MET Alum Leading NASA’s Kennedy Space Center Sees Promise, Possibilities in Private-Public Partnerships

For Janet Petro (MET’88), humanity’s grand aspiration for space travel was always within arm’s reach. Growing up on Florida’s “space coast” during the earliest days of the international race to reach beyond Earth’s atmosphere, her father worked on the NASA test programs that made the famed Apollo lunar missions possible. Now, the West Point and Metropolitan College (MET) alum has ascended to uncharted territory of her own, becoming the 11th director of NASA’s Kennedy Space Center, and the first woman to helm the prestigious post.

At BU, Petro graduated with a Master of Science in Business Administration, a degree formerly offered as part of MET’s programs in Business & Management. Over her 14-year career with the Kennedy Space Center, Petro’s business savvy has served her well—the former deputy director played a leading role in shepherding new partnerships between the national agency’s crown jewel launch site and the growing number of private enterprises seeking to make space flight and travel available to citizen consumers, at exceptional costs. But while those rarified costs have raised some eyebrows among the public, Petro believes that possibilities born of sharing such precious resources are preferable to seeing them go to waste.

“I joined [NASA] when the Space Shuttle program was ending, and it was going to be devastating to the Kennedy Space Center in terms of workforce and programs,” Petro tells Bostonia. “I was seeing all these great facilities and assets that space companies could use, but that NASA could not.”

Democratizing NASA’s resources by making them available to non-governmental organizations presents multiple benefits, Petro says, including that diversifying the pool of potential spacefarers can help defray costs. “If NASA owns and operates all the assets associated with that, you’re going to pay the price for being the sole customer of that one spacecraft. [Now], other users can use that, as well. So, the government wouldn’t be the sole funder of that vehicle.”

Petro is nonchalant about the newsworthy nature of her recent promotion as the site’s first female director. “I was born at the right time, when there weren’t a lot of women in STEM fields going to West Point, being in the Army,” she says. While she may be a trailblazer among her profession, she’s not the only one. “[In] more and more meetings, I’m not the only woman in the room. Kennedy Space Center has built our senior management team so more than 50 percent of them are women,” she explains.
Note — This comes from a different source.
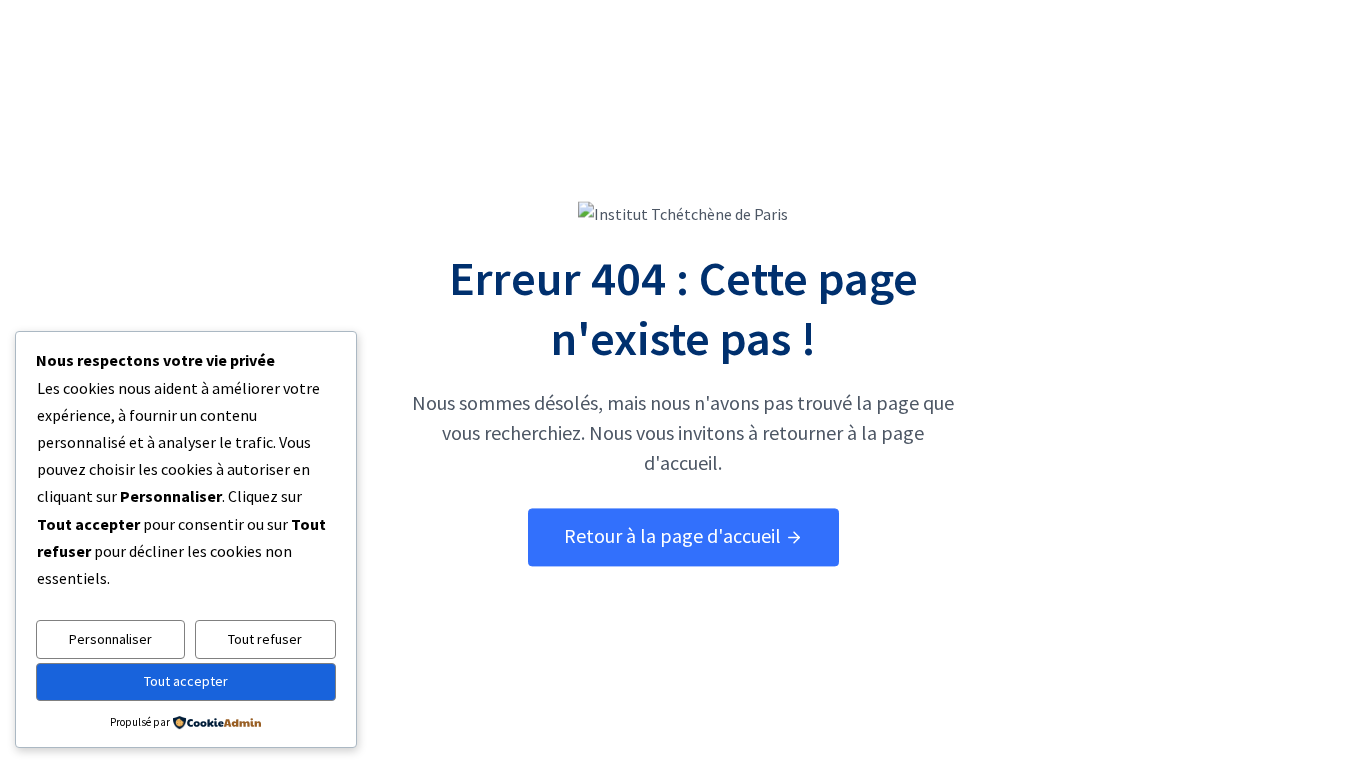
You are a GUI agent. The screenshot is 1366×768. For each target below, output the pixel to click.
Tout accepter (186, 681)
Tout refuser (265, 639)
As she looks forward to a slate of exciting upcoming launches—including Artemis I, the deep space exploration vehicle meant to circle the moon later this year—Petro recalls being a young girl, taking in the sights of those early NASA launches from beaches near to the Merritt Island facility she now leads. No longer a mere spectator, Petro is proud to help command a mission returning to the orb that’s captured her imagination all her life.

“We’re going back to where we haven’t been for more than 50 years,” she says of the moon mission. And given its large scale, she expects the launch will draw some attention. “Everybody on the space coast is going to hear this vehicle when it lifts off,” she says.

The sound might make someone feel as though a spacecraft is closer than ever before. And thanks to Petro’s capacity to find common grounds between private and public interests in the budding realm of space tourism, it may well be.

“I was never able to go up as an astronaut, so it’s really exciting that people like yourself and me [have] a possibility, as more companies are able to safely bring people up, to see Earth from high above,” Petro says.